Prep: 10 min • Ready in: 10 min

Combine dry ingredients and store in large jar to enjoy as needed. To soak overnight, for a single serving, scoop out ¾ of a cup of muesli and combine with ½ cup milk or kefir. Add grated apple, sliced banana or fresh berries to taste just before serving. Loosen the texture to taste with more milk, kefir or yoghurt.

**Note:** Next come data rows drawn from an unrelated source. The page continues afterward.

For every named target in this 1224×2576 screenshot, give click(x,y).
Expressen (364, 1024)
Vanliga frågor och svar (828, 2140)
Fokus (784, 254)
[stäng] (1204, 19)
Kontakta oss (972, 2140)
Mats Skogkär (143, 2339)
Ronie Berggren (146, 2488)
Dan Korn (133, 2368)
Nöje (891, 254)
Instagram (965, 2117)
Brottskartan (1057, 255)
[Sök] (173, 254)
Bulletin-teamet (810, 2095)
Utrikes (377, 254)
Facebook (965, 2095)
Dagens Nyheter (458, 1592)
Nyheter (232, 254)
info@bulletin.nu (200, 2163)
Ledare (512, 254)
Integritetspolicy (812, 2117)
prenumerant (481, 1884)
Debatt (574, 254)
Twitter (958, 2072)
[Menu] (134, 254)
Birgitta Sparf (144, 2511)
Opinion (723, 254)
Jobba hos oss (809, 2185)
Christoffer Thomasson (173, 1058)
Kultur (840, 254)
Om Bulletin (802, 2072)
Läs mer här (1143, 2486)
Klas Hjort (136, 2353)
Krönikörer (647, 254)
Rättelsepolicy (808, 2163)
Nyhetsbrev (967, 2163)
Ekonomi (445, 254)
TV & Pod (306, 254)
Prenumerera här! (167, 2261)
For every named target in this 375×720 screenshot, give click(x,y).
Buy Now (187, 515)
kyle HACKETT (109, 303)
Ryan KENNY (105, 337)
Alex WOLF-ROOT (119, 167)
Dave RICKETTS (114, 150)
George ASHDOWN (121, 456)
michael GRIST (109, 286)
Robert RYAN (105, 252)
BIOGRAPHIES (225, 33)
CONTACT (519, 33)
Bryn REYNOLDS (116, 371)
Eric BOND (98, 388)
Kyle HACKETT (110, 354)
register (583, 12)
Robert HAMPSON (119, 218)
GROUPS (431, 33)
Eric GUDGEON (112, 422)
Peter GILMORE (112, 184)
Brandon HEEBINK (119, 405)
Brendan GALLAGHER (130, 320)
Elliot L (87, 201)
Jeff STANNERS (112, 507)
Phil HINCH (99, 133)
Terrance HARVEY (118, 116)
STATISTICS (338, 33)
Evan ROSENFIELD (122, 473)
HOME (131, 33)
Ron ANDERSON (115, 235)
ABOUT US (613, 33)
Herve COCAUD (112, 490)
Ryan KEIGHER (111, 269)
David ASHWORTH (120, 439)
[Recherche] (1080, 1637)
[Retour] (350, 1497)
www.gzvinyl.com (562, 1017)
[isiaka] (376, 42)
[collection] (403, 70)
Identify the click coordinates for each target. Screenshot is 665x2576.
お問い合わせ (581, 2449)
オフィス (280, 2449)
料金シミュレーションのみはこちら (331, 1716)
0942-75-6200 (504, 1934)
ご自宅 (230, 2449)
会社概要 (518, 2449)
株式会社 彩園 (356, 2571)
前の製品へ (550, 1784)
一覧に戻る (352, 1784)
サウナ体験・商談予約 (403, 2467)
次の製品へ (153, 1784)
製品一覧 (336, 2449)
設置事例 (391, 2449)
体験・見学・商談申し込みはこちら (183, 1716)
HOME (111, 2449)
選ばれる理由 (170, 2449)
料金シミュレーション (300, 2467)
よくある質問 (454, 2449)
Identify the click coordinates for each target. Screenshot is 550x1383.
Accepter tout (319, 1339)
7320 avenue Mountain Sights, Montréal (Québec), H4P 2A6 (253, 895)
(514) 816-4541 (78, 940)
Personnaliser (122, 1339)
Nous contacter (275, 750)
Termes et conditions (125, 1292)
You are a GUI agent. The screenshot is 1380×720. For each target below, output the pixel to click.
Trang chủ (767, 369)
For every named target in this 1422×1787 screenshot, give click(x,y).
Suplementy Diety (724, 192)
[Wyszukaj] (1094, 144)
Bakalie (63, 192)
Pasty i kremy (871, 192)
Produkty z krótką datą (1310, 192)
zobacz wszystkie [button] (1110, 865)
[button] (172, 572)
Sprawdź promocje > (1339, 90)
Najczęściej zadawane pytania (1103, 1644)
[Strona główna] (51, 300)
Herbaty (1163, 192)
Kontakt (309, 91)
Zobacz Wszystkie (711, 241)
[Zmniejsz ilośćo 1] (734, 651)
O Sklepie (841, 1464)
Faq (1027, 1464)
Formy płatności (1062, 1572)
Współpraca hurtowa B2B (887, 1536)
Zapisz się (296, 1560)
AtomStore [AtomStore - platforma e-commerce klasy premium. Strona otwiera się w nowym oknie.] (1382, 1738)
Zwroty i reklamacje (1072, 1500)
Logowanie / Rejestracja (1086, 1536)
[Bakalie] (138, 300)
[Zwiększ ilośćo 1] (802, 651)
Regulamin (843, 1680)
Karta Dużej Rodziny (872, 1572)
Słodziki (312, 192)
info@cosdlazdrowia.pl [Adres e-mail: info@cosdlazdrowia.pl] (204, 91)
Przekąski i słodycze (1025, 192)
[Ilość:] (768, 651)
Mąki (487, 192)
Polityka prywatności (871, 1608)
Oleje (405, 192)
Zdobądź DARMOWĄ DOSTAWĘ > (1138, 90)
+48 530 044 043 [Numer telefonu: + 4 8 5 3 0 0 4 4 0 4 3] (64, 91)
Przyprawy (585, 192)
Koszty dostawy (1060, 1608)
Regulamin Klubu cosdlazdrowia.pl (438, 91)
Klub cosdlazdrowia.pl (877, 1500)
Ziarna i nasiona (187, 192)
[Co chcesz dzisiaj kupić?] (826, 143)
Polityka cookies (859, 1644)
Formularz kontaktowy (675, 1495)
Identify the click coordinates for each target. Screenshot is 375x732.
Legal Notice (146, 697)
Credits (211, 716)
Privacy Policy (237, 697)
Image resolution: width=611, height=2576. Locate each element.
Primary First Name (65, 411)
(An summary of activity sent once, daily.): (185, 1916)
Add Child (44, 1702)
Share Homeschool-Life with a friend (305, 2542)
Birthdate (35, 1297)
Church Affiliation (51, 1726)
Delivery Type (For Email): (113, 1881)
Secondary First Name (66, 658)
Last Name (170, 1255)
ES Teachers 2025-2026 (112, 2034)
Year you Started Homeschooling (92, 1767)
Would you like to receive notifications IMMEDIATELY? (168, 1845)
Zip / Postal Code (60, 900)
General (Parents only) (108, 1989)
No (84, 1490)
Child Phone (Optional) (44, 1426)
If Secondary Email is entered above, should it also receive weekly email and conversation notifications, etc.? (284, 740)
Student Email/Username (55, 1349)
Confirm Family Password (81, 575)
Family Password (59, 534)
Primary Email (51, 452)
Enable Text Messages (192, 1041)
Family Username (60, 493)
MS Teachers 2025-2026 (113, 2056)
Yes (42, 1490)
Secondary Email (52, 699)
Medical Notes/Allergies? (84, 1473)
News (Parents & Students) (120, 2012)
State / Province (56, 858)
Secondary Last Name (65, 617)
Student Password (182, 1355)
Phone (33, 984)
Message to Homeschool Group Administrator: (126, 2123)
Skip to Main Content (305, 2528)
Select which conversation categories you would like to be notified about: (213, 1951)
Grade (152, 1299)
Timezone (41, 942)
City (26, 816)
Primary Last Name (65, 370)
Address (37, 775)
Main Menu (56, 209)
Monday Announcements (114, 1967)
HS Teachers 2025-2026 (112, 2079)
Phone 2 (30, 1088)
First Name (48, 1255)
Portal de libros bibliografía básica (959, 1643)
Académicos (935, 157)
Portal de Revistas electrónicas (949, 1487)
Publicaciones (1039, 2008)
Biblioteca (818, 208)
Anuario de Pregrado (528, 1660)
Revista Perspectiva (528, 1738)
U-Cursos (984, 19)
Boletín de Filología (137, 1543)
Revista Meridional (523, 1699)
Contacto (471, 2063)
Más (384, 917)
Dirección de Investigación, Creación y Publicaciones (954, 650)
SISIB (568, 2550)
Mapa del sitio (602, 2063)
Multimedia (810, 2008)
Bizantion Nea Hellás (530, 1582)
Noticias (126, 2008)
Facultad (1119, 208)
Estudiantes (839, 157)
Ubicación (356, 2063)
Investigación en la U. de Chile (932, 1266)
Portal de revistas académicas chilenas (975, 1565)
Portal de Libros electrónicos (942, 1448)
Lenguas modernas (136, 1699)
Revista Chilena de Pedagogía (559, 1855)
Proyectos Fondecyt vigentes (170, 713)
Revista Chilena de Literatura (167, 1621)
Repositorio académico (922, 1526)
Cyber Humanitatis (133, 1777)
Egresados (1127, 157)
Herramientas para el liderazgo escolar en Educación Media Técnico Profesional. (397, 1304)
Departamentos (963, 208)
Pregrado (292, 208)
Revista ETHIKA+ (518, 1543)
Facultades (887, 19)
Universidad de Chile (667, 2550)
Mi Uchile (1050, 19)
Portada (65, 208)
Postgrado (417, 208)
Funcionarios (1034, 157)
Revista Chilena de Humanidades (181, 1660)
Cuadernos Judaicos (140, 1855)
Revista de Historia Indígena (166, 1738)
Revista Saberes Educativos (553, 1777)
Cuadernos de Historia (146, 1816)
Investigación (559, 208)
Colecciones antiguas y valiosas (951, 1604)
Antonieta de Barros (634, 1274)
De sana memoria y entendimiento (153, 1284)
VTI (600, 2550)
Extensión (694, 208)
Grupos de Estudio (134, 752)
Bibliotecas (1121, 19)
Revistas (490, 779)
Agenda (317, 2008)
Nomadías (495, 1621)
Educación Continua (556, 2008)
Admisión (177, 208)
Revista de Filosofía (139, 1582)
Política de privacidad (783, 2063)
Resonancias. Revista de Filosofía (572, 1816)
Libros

Recipe from the Roan Mills test kitchen

Cracked Emmer Porridge with Indian Spices

Our Roan Mills cracked emmer makes an interesting change of pace for hot breakfast cereal. It can be sweetened with brown sugar or served with a spicy dusting of cayenne pepper.

Ingredients

Serves 4 people

  • 1 tablespoon butter

  • 1 teaspoon sea salt

  • 1 small onion, peeled and chopped fine

  • 1 clove of garlic, peeled and chopped fine

  • 1 teaspoon curry paste

  • ½ cup raisins

  • 4½ cups whole milk or nut milk

  • 1 cup Roan Mills cracked Emmer

  • Chopped cilantro for garnish

  • Chopped pistachios for garnish

  • Plain yogurt for garnish

  • Pinch of cayenne pepper for garnish

  • Brown sugar for garnish

Preparation

Prep: 10 min • Cook: 12 min • Ready in: 22 min

Heat the butter in a large saucepan and brown the onions and garlic, add the curry paste and the raisins and cook for another minute. Add the milk and bring to a boil, sprinkle the cracked emmer into the saucepan and stir to prevent lumps forming. Cook for 10-12 minutes over low heat, stir often to prevent scorching. Serve forth with optional garnishes and a small pitcher of milk to loosen the texture as desired.